When you run all of the above code, you get that p is really small, implying that the null hypothesis should be rejected.

What I do not understand is why they are summing perm_replicates less than or equal to 153/244. If the hypothesis they are testing is that the party of a house member has no bearing on his or her vote, shouldn’t they be doing like p = np.sum(153/244-delta <= perm_replicates <= 153/244+delta) / len(perm_replicates), where delta is some parameter determining the neighborhood around the empirical mean which determines our threshold for similarity between the means of the permutated data set means and the empirical mean?

Another way of saying it: if we replace reps with dems such that instead of perm_replicates = draw_perm_reps(dems, reps, frac_yea_dems, 10000), it’s perm_replicates = draw_perm_reps(dems, dems, frac_yea_dems, 10000), then the hypothesis will surely show that party affiliation does not make a difference in the vote (which is the null hypothesis). If you run this code, you will get a p value of 50% (which makes sense, the permutations all will give similar answers), but as the reps data set deviates from dems, you will either start increasing away from a 50% p value or decreasing away from a 50% p value, so p = np.sum(perm_replicates <= 153/244) / len(perm_replicates) being small (<<1) OR large (near 1) should cause you to reject the null hypothesis, and a p value near 1/2 should cause you to accept the null hypothesis, right???

There must be something very basic I’m missing here, maybe someone could try to answer my questions and qualms directly or you could just explain the answer independently and maybe I’ll understand your explanation to a point where my qualms become absurd to me. I appreciate any help though =D

Good thinking, you have just described the difference between a one and two sided test. To get more into it, each time you do a simulation, you get a simulated fraction of Democrats who vote yea under the hypothesis that party affiliation plays no role.

These simulated fractions build up a distribution, called the null distribution, and then we compare our given fraction of 153/244 to this distribution. We reject the null hypothesis if our given fraction is unusually small compared to the distribution of simulated ones. What I think you are saying is, shouldn't we also reject if the true fraction is unusually large compared to the null distribution? Wouldn't an unusually large fraction also be evidence that there is party-affiliation effect?

The answer is yes! Both an unusually small or large fraction could be evidence against the null hypothesis and you could set up the test to account for both. That is called two-sided test.

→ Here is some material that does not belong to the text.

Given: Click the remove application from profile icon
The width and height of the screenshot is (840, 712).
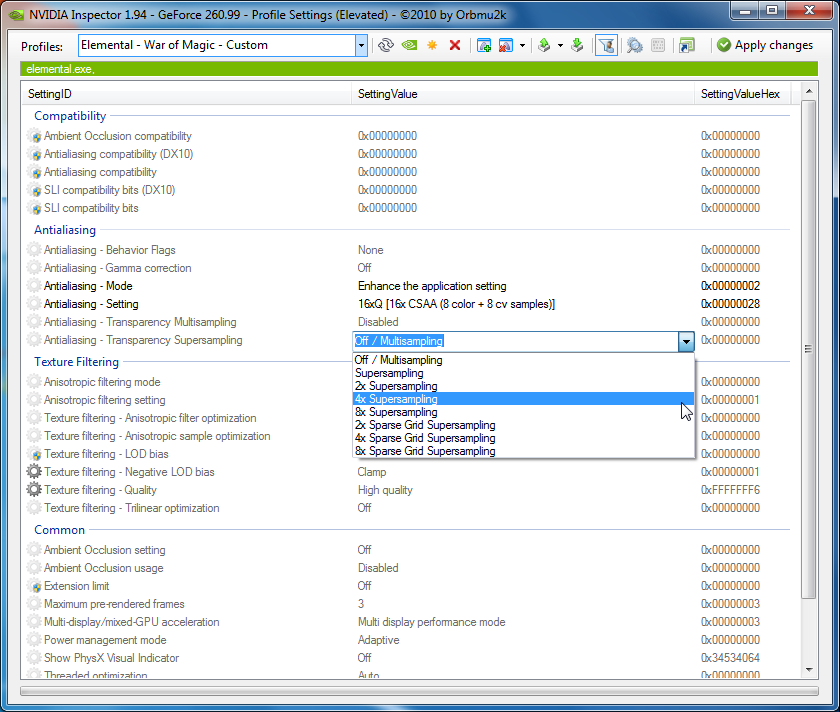Looking at the screenshot, I should coord(506,45).
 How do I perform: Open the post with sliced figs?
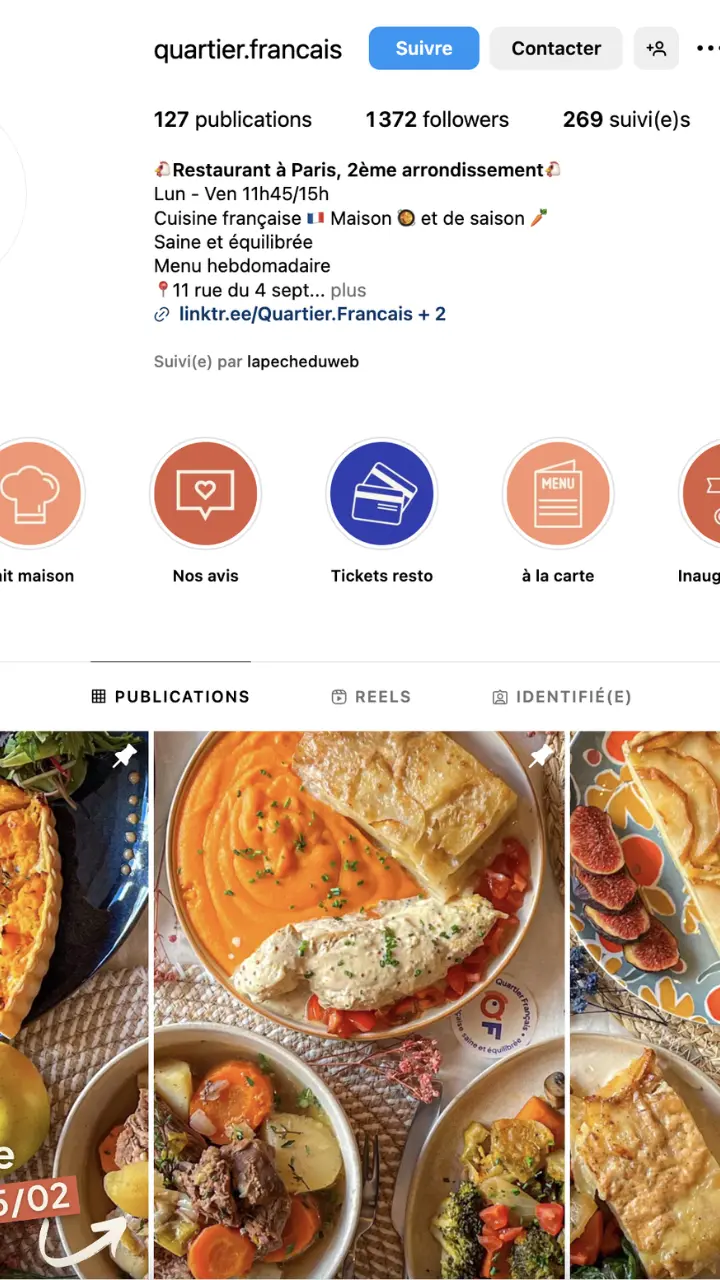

The question is where you want your power to be. Precisely: the alternative hypothesis is a big place. Under the alternative, party affiliation does play some role, but it could be in either direction. The DataCamp test is specifically designed to reject when Democrat is less likely to vote yea than a Republican. You could set up a test in the opposite direction that rejects if you have an unusually large fraction of Democrat yeas, and it would also be a valid test of this null hypothesis (that party doesn't make a difference). However, it wouldn't reject under this case, because the empirical fraction we saw is on the low side rather than the large side.

Your two-sided test would also be a valid test. But the most powerful test for cases where Democrats are in truth less likely to vote yea than Republicans would be DataCamp's test. And if you only care about rejecting the null hypothesis when it's Democrats who are less likely, rather than Republicans, then that is what you should use. But if you care about both possibilities, you should go for the two-sided test.

I assume DataCamp used a one-sided test because it's simpler to code, not because it's more appropriate to the situation.